What you produce should be an exact transcription of the data, minus any pictures.
***** Input for this task *****
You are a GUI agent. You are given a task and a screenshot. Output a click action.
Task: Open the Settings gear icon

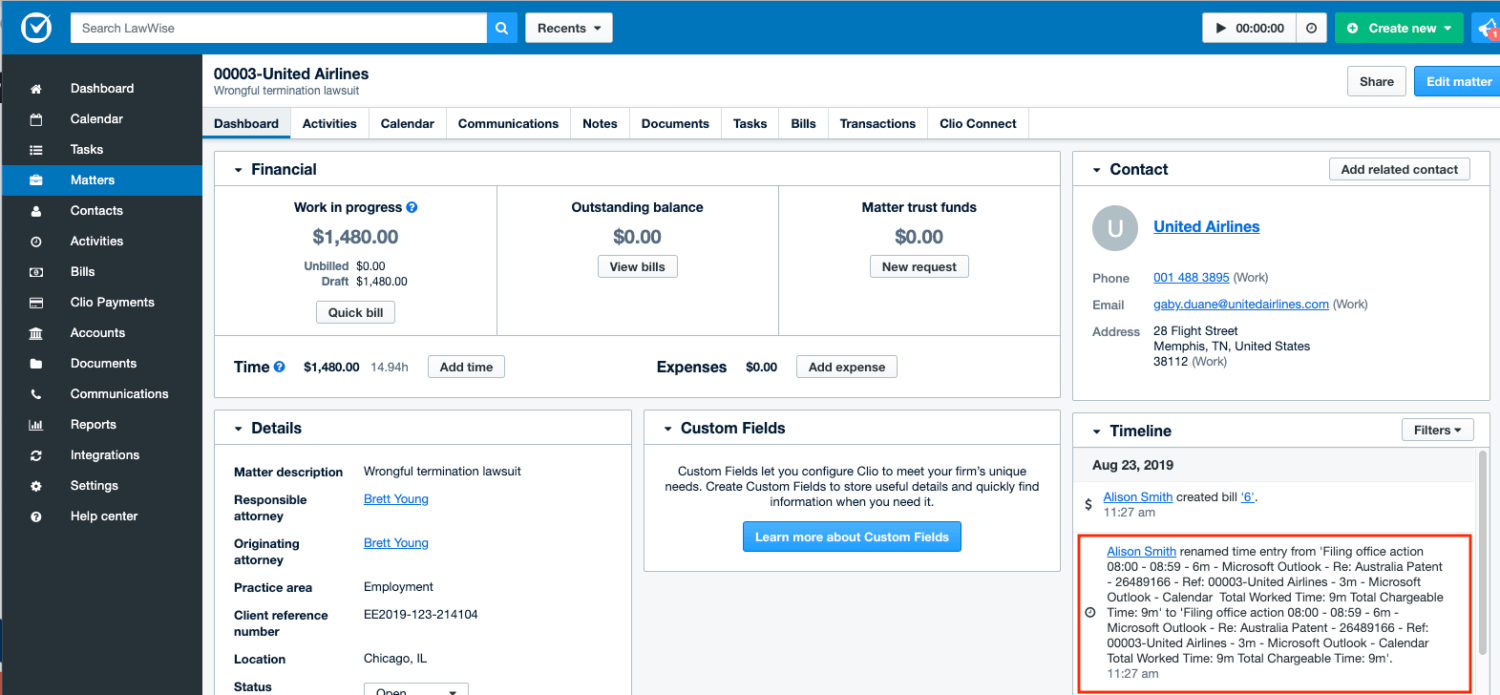point(35,485)
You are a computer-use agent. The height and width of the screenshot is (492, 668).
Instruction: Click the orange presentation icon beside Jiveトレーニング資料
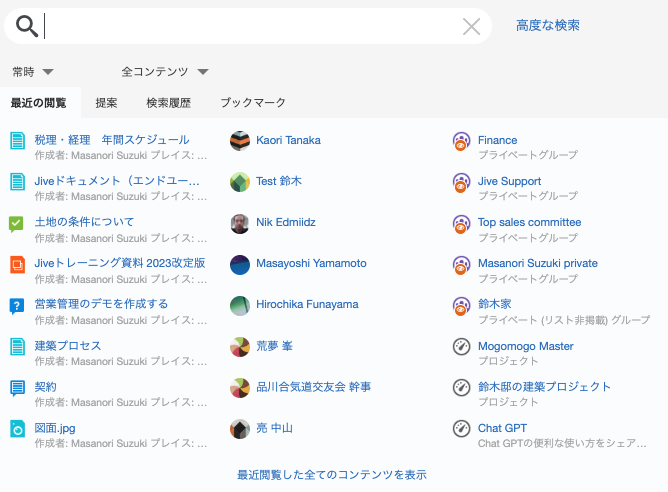[x=17, y=264]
*****
Response to this task:
You are a GUI agent. You are given a task and a screenshot. Output a click action.
Task: Open the Settings gear icon

point(35,485)
You are a computer-use agent. The height and width of the screenshot is (492, 668).
Instruction: Click the orange presentation icon beside Jiveトレーニング資料
[x=17, y=264]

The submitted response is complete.